2024.01.03 【暮らし&ホームソリューション特集】’24各社の戦略 東芝ライフスタイル 小林伸行取締役社長

小林 社長

環境視点の取り組み加速
マイディアグループと連携強化

 昨年は、家電市場全体が厳しかったこともあるが、当社としては力不足の面があったことは否めない。夏の猛暑でもエアコンを拡販し切れず、売り上げを伸ばし切れなかった。暑さが続いたおかげで9、10月にエアコンが売れたことで助けられた面もあり、2023年度(1~12月)は売上高を微減で抑えることができた。営業利益も前年並みと黒字で着地した。

 当社にとっては円安の影響が大きい上、物価高も販売に響いた形だ。ただ、そうした中でもドラム式洗濯乾燥機や大型冷蔵庫といった付加価値の高い製品の動きは良かった。家電は10年ほど使うのが当たり前となっており、主力の6製品(エアコン、冷蔵庫、洗濯機、オーブンレンジ、炊飯器、掃除機)で納得して購入してもらうためにも、しっかりとメッセージを発信することが大切になっている。

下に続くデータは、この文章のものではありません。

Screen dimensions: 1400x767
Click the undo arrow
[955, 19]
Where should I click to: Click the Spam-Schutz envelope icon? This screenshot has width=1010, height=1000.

 物流の「2024年問題」が目前に迫る中、利便性の追求を第一とする状況から、社会全体として我慢する段階に来ているのではないか。メーカーにとっても販売店にとっても、多少の手間になるとしても効率が上がる配送スケジュールで対応するなど、お互いがより協力していくことが求められる。

 SDGs(持続可能な開発目標)が重視されるようになり、例えば、製品の梱包(こんぽう)材に傷がついて返品されてきたものも、再資源化に回すのではなく、きちんと検査した上で再販するなどの取り組みも必要になってくるだろう。

 当社も昨年12月から傷がついたなどの理由で返品されてきた未使用品を社内向けに販売し始めている。

 環境視点では当社も、再生プラスチックを製品に使用したものもある。再生材を使うと色などが変わり、デザインにも影響してくる。ただ、環境の取り組みを支持する消費者が増えているのも事実であり、今後は環境面での取り組みをもっとアピールすることも必要だと感じている。省エネや節水といった経済性にも影響してくる点に関しては、IoTやAI(人工知能)を生かして加速していく。

 今年の市場環境は、決して楽観視はできないと思っている。世界情勢や物価高、為替など、不透明さが増している印象で、好転する可能性はあるが、厳しくみておく方がよいと思っている。

 白物家電を提供する当社は、キッチンやリビングなどの住空間で、消費者の共感を得られるような提案が重要になる。

 中国マイディアグループ(美的集団)が持つ技術を日本市場で生かすためにも、さらなる連携が必要。家電は使い終わるまでどれだけの価値を提供できるかが重要だと思っており、使い方の提案だけでなく、アフターサービスのレベルも高めていきたい。

 顧客の体験価値を高める提案に加え、製品が故障した際、お客さまのストレス軽減につながるような対応力を向上させる。日本市場で当社が存在価値を発揮できるようにすることで、今年度も増収増益を目指していく。